Responsibility is a self-regulator of an individual’s activity, an indicator of the social and moral maturity of an individual. Responsibility presupposes that a person has a sense of duty and conscience, the ability to exercise self-control and self-government. Conscience acts as the controller of all human actions. The choice made by a person, the decision made, means that the person is ready to take full responsibility, even for what he could not foresee. The inevitability of the risk of doing “the wrong thing” or “the wrong thing” presupposes that a person has the courage necessary at all stages of his activity: both when making a decision, and in the process of its implementation, and, especially in case of failure. Thus, freedom is associated not only with necessity and responsibility, but also with a person’s ability to make the right choice, with his courage and with a number of other factors.

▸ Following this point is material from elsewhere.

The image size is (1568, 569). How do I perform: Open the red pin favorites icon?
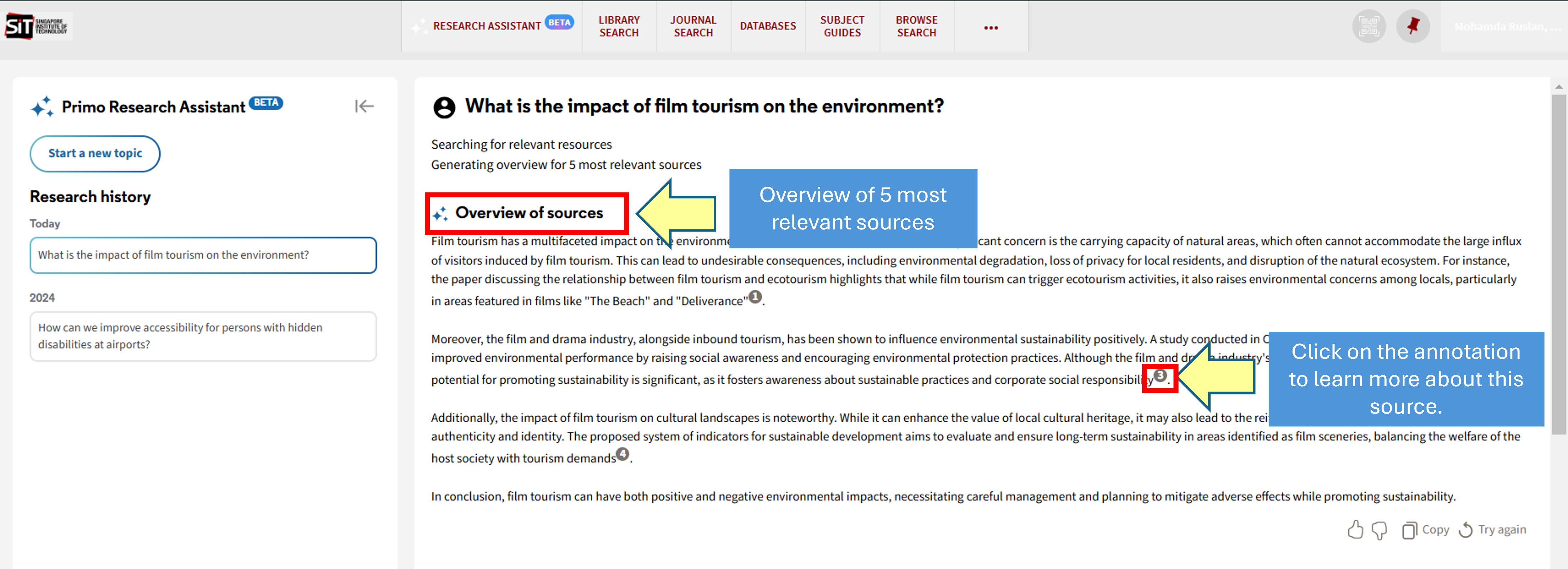tap(1413, 26)
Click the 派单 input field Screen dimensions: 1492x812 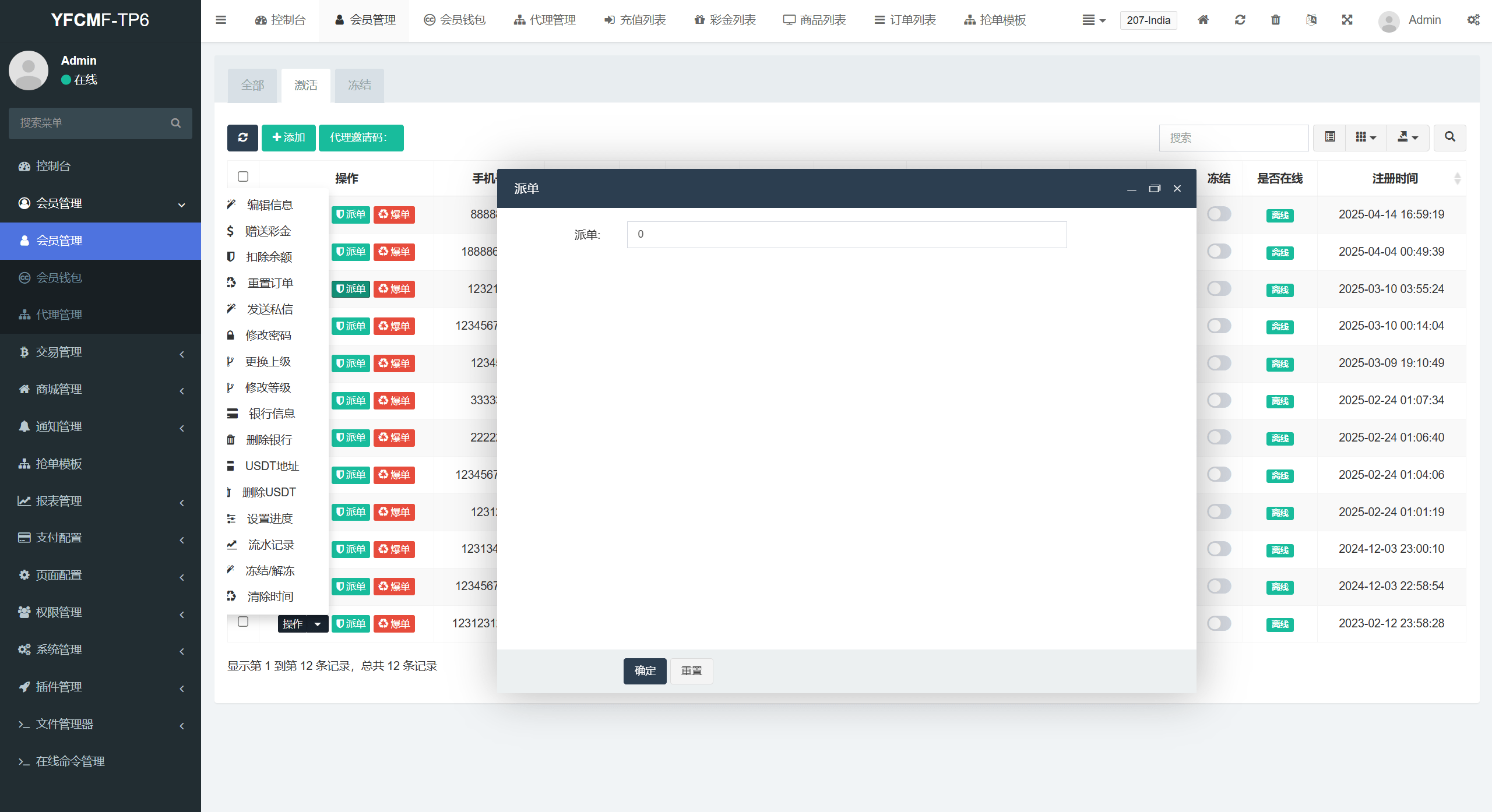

It is necessary to pay attention to the relationship between freedoms and civic responsibilities. Expanding personal rights and freedoms and strengthening the rule of law. Freedom and historical necessity. How do you understand Sartre’s words: “Man is nothing more than a projection of his free decisions... man is doomed to freedom”? Do you agree with the statement: “It is impossible to live in society and be free from society?” By answering these questions sincerely, you will be able to know the truth.

List of used literature

1) Berdyaev N. A. Philosophy of freedom; The meaning of creativity - M.: Pravda, 1989. - 607 p.
2) Johann Gottlieb Fichte. Essays. Works 1792-1801 - M.: Ladomir, 1995. – 656 p.
3) Marx K. G. Economic and philosophical manuscripts of 1844 // Marx K. G., Engels F. F. Soch., T.42, 1932, – 41-174 p.
4) Spinoza B. M. Ethics. – St. Petersburg: Asta-press ltd., 1993. – 248 p.
5) Schelling F.V. System of transcendental idealism//Works: In 2 vols.-M., 1987. – 500 s.